▶ [MATERIALS PROVIDED]:
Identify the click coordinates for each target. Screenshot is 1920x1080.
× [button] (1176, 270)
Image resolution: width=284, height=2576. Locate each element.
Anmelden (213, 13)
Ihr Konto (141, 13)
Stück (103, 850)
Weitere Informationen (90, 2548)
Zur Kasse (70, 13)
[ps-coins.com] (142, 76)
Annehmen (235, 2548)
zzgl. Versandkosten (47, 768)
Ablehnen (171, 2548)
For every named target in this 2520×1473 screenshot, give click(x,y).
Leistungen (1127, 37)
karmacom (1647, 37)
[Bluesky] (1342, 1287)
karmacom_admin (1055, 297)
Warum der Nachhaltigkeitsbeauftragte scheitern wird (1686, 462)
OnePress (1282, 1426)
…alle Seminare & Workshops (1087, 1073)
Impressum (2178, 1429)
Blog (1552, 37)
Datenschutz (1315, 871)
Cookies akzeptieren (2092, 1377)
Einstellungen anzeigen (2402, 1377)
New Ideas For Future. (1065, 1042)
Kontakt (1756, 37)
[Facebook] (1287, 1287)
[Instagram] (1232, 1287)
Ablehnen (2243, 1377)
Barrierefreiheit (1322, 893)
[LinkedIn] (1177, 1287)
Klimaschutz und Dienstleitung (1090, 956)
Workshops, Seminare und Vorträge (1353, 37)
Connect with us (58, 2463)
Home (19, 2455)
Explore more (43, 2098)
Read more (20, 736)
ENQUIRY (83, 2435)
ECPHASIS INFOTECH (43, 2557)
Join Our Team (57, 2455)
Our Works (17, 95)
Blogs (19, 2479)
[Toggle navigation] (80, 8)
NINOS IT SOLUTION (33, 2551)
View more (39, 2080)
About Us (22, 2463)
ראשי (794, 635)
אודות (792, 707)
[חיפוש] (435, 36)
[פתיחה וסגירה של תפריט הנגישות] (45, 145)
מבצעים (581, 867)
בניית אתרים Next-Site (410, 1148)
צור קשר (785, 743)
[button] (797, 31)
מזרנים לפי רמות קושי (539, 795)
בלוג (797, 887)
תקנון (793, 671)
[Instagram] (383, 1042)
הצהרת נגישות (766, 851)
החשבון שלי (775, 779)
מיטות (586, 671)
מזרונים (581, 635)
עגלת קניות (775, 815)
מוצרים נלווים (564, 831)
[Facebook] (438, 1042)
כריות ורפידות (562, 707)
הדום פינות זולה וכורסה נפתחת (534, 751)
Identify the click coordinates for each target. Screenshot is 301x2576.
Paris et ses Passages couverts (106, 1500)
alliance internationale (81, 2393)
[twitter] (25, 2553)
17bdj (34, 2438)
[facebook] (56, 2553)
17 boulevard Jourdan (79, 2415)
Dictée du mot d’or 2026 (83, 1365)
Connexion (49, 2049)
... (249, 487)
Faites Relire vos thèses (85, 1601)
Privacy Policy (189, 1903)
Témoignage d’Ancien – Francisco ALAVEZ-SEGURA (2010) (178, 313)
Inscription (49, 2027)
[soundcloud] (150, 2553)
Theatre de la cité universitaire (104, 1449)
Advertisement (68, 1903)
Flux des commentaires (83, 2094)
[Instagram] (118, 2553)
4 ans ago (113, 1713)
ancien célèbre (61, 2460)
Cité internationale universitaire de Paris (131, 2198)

▶ [THE TASK]: Copy out the lines of the data where the string "Seminare" occurs.

▶ [SOLUTION TO THE EXERCISE]:
…alle Seminare & Workshops (1087, 1073)
Workshops, Seminare und Vorträge (1353, 37)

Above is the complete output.